Drawing on the knowledge of Penn and CHOP experts in disciplines ranging from psychiatry, neuroscience, and medicine, to immunology, biochemistry, and bioinformatics, PenNSAM is a uniquely resourced center for the advanced study of human nutrition. This multidisciplinary approach also bridges the divide between human subject and wet bench research, enabling investigators to develop model systems designed to more precisely identify and characterize molecular mechanisms that drive the human response to diet and nutrition.

Advanced analytic technologies available through the support of the Human Subject Research Core, Biobanking Core, Computation and Biostatistics Core, Quantitative Proteomics Resource Core (QPRC), PennCHOP Microbiome Program, and the Human Immunology Core at Penn allow a systems approach to human nutritional biology.
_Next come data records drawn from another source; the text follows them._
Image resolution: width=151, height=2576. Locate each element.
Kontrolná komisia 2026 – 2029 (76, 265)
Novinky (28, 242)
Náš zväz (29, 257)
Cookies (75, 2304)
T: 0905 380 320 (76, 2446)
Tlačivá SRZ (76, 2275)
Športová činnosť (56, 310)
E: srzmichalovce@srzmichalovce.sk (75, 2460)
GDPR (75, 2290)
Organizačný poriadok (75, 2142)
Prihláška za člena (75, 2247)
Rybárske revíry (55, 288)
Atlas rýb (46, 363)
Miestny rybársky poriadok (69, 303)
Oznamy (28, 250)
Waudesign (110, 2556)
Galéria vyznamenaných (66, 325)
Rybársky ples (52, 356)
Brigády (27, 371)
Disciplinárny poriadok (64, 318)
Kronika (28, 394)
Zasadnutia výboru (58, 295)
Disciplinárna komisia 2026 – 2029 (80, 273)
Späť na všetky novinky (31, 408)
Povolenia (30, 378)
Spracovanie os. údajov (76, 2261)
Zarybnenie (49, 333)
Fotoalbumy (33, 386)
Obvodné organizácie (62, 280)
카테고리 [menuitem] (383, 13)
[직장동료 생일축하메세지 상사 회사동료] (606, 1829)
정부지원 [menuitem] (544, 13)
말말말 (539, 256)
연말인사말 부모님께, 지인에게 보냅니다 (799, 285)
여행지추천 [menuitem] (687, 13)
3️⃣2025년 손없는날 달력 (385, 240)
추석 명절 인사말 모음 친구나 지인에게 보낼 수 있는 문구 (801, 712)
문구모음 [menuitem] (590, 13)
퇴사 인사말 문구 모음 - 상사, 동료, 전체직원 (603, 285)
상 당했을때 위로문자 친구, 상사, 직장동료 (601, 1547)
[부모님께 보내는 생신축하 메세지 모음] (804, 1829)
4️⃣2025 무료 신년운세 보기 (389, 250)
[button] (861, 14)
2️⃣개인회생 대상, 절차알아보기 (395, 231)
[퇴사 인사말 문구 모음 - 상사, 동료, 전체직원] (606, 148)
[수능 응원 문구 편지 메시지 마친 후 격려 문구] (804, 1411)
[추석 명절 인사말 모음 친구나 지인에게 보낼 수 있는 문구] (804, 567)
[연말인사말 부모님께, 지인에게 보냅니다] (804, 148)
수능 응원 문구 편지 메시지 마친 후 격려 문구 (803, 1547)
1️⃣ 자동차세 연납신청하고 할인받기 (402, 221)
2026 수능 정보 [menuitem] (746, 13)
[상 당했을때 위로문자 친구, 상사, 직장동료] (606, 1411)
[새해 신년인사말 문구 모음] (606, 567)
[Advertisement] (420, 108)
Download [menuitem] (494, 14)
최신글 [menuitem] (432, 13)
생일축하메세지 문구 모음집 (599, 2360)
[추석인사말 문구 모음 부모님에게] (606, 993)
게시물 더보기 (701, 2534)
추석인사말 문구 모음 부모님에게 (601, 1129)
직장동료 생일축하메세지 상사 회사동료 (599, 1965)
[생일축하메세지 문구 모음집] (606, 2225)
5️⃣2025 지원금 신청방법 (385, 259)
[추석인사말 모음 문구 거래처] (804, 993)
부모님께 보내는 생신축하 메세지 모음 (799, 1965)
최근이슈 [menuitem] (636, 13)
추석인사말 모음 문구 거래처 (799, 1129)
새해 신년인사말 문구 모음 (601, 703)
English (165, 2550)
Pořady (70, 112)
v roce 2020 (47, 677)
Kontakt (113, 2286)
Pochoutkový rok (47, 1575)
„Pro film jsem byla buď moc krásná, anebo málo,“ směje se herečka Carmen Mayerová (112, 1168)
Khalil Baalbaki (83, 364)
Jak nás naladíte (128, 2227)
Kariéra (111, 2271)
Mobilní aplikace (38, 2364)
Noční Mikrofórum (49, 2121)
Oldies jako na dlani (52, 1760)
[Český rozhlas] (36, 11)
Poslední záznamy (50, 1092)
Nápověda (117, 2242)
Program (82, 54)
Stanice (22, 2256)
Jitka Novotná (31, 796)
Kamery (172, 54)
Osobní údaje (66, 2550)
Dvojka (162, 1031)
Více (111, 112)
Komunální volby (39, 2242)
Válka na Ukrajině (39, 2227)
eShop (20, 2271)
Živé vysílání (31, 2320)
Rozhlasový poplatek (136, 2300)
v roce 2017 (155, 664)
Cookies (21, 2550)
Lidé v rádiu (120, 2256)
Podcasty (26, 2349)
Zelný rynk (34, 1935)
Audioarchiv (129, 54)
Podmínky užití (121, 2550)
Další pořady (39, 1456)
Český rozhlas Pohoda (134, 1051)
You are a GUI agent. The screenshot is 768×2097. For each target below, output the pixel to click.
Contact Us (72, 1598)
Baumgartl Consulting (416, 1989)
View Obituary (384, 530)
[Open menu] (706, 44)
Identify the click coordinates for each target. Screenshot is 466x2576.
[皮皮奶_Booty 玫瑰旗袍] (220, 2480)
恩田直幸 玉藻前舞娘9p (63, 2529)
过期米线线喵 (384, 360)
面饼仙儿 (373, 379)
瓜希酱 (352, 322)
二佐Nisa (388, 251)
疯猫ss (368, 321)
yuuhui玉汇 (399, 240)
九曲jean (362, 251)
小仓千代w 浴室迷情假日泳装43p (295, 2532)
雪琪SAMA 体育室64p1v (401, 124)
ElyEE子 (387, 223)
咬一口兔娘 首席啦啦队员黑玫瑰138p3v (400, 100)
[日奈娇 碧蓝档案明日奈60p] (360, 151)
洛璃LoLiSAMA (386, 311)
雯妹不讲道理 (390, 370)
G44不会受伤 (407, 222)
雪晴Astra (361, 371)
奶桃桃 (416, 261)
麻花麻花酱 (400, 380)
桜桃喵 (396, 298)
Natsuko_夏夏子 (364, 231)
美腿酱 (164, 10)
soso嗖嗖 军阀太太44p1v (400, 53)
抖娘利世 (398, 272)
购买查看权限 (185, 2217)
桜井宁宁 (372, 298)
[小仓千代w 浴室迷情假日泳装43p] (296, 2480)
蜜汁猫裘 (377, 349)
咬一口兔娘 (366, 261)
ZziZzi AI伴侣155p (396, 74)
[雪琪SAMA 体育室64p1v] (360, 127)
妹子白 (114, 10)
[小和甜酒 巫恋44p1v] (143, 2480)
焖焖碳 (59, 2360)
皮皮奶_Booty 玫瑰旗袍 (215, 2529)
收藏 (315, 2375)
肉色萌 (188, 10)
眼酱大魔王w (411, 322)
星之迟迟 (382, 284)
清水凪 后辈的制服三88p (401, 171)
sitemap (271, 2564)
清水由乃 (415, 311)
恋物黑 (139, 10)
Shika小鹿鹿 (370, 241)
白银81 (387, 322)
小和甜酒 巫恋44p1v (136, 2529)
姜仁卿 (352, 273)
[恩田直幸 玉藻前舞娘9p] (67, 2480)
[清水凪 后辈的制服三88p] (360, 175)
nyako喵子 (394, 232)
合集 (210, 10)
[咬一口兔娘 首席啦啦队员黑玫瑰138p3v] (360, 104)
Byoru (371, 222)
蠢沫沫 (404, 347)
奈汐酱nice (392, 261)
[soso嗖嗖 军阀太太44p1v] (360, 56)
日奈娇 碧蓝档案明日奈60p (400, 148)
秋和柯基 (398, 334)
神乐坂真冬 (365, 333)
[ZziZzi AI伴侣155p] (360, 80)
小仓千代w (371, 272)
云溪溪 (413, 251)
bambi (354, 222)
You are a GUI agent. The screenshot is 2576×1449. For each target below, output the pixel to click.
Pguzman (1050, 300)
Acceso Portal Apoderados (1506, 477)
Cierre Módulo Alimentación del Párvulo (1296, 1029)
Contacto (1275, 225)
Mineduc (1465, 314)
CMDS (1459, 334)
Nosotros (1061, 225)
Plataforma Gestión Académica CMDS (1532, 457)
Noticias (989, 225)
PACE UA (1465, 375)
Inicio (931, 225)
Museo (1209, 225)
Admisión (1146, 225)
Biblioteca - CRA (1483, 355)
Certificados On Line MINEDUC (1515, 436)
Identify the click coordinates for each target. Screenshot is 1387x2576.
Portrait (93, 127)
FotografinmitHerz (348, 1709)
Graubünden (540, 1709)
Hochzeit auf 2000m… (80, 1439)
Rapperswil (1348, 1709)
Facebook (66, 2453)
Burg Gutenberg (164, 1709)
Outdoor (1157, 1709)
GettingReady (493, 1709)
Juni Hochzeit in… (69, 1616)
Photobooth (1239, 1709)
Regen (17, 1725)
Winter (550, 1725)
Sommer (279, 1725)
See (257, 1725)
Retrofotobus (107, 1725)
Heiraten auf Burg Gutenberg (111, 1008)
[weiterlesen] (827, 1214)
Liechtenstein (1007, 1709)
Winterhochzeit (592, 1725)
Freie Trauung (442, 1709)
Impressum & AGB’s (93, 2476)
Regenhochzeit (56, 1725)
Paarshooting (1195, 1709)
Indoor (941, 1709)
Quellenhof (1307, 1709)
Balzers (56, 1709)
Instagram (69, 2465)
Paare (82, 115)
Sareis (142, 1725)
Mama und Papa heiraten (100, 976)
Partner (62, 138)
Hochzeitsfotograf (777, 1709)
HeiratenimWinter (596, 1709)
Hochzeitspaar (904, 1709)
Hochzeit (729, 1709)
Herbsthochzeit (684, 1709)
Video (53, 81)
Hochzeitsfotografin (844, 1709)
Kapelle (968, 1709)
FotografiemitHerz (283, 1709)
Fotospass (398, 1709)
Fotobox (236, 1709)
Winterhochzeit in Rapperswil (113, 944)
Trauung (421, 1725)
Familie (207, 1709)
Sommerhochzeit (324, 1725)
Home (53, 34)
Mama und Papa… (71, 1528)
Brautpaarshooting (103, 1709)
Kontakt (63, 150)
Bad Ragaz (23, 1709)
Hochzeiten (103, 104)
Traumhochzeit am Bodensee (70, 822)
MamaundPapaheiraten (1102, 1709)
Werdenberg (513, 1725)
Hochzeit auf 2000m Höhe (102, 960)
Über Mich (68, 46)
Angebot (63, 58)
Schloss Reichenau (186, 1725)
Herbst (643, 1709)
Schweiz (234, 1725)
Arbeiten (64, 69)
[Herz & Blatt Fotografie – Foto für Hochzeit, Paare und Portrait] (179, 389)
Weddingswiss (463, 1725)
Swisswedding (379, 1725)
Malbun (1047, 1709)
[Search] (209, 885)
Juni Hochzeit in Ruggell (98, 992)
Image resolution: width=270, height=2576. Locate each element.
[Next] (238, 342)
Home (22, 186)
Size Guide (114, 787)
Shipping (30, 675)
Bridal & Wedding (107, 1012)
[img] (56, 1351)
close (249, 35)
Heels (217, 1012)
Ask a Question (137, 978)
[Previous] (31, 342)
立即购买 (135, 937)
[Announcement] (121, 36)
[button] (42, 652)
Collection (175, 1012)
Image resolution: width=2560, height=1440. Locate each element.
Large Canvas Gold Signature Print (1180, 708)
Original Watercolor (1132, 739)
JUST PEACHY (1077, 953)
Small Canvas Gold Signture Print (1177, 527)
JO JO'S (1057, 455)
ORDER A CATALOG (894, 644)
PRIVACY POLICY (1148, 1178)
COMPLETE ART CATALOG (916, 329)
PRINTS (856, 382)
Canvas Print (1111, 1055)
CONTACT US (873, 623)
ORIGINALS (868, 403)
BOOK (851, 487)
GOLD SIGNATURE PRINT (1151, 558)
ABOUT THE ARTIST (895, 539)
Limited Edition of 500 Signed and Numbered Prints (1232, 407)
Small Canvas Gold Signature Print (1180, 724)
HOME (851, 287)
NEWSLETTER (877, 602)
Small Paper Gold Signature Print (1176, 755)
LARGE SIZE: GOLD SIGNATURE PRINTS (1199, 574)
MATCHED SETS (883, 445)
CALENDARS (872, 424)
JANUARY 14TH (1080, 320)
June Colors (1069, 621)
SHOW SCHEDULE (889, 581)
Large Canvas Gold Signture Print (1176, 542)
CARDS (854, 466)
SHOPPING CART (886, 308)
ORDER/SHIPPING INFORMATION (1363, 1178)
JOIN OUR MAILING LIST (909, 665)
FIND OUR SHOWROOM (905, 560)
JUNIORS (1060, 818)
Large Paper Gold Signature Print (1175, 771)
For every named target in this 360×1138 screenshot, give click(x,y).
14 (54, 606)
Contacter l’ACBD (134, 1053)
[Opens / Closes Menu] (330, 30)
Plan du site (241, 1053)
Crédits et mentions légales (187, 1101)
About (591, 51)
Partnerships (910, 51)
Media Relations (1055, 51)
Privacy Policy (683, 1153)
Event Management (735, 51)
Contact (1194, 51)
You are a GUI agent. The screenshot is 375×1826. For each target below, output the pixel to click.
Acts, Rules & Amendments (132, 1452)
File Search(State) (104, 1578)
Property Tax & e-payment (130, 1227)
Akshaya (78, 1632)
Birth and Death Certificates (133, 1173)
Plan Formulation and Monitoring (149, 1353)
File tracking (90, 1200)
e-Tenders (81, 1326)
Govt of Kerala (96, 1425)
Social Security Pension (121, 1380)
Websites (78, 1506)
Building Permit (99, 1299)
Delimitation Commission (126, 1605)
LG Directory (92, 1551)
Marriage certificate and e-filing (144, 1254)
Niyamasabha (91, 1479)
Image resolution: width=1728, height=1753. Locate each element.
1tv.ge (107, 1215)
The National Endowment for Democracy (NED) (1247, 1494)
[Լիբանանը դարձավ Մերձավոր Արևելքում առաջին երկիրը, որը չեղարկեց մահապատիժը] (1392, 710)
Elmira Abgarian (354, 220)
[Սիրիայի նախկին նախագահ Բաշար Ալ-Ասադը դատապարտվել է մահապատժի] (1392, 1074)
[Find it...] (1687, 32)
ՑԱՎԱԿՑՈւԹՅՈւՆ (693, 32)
Projects currently under development at PenNSAM include studies focused on the impact of diet on brain function through the consumption of a ketogenic diet, the characterization of molecular markers that distinguish a healthy Mediterranean diet from an unhealthy “convenience diet,” and a study focused pancreatic insufficiency.

“The close collaborative relationship between CHOP and Penn will facilitate the implementation of projects such as the ketogenic diet study, where studies will be performed at both institutions,” Dr. Wu noted.

PenNSAM researchers envision their holistic approach will lead to reducing the risk for disease by identifying new biomarkers that predict human responses to diet and nutrition, optimizing currently available nutritional interventions for hospitalized patients, and developing novel diet-based interventions to treat disease.